Alzheimer's Disease / Dementia
Epidemiology
Alzheimer's disease is the commonest cause of senile dementia.
The prevalence is about 1% at age 60, rising rapidly to 40-50% after the age of 85. It is slightly more common in women.
Pathophysiology
Pathologically, the brain is atrophic; the characteristic microscopical features are loss of cortical neurones with amyloid plaques and neurofibrillary tangles.
The cause of Alzheimer's disease is unknown. Genetic factors are important in some cases; the apolipoprotein E4 gene has been studied intensively. Familial Alzheimer's disease has been associated with genes encoding amyloid precursor protein on chromosome 21 and a separate gene locus on chromosome 14.
People with Down's syndrome (trisomy of chromosome 21) develop Alzheimer's disease, if they survive over the age of 40 years.
Clinical Features
Memory loss is usually the first symptom; it is often noted by family and friends before the patient. It begins with "short-term" memory. "I asked him to change the light bulb. I had to ask again 10 minutes later and he denied I had spoken to him". Taken in isolation, such an event is within the fabric of normal daily life. However, slowly over the subsequent months or years a pattern emerges of consistently forgetting new information. This has a dramatic effect on daily life.
Long-term memory, "the memory of things past", is eroded and other interlinked cognitive functions become involved. Language problems may begin with word finding difficulty, followed by the gradual loss of comprehension of the spoken word, reading and writing. The speech production may remain "fluent" but progressively "makes less sense"; a pattern referred to as receptive or fluent dysphasia. Sometimes language features dominate the presentation; this subtype is labelled primary progressive aphasia.
Other areas of cognition which are impaired include:
- Attention span: difficulty in continuing to perform a specific activity, eg counting from 1-20, listening to the wife speak
- Calculation: difficulty in addition, subtraction etc
- Ideational apraxia: difficulty in performing a complex motor task due to a loss of understanding of what is involved, eg wiring a plug, getting dressed
- Visuo-spatial: difficulty in recognising objects, people and other subtle aspects of visual perception, eg getting lost while driving or walking around the house, inability to recognise faces. visual perspective. given the presence of normal power and sensation.
There is an associated change in personality and behaviour. "I've lost the man I married 40 years ago".

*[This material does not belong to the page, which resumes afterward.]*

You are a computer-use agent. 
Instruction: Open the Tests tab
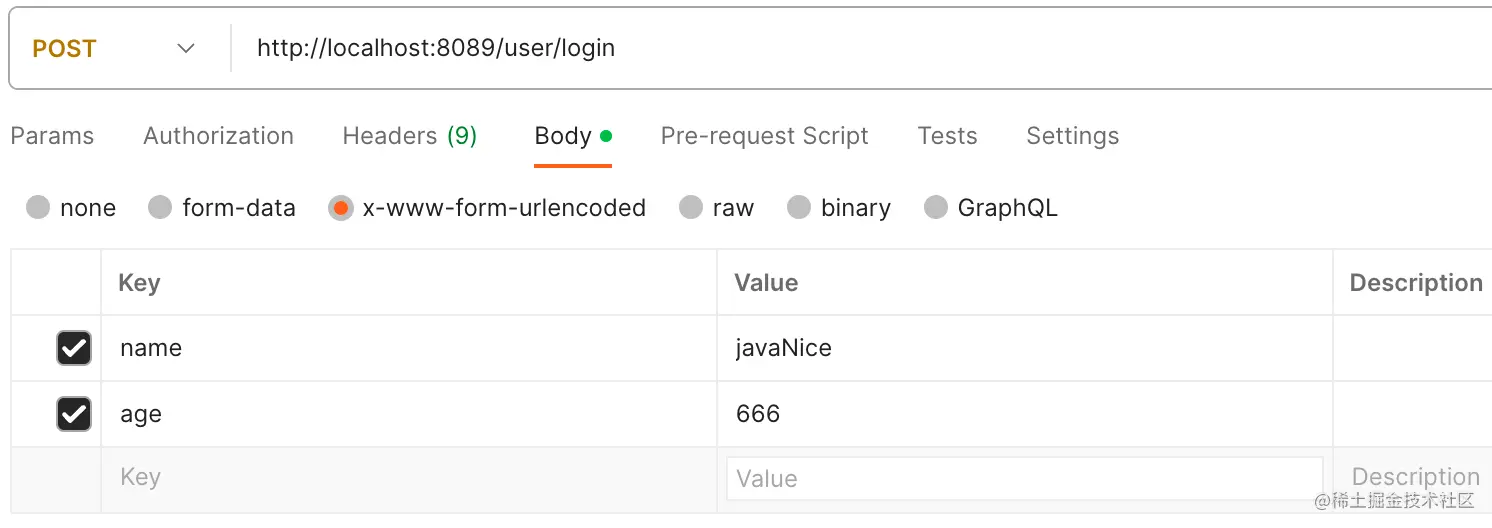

Depression is common as are visual hallucinations. Verbal and physical aggression towards family and carers is not infrequent.
Investigation
The exclusion of potentially treatable causes of dementia is important; blood tests are done to check for easily identifiable and treatable conditions including hypothyroidism, B12 deficiency and neurosyphilis, although the latter is rare in the Ireland nowadays.
Depression may mimic dementia and should be actively screened out. Imaging the head (with CT or MR scanning) may be indicated in some cases if there is a suspicion of hydrocephalus (dementia, ataxia and urinary incontinence) or tumour (progressive focal onset). Examination of the CSF and other more esoteric tests are done in selected cases.
In a younger age group (under 60 years) or if the history is short, the possibility of vasculitis, HIV infection or CJD may need to be considered. Cerebrovascular disease causing multi-infarct dementia and Lewy body dementia, associated with Parkinsons disease, are the commonest differential diagnoses.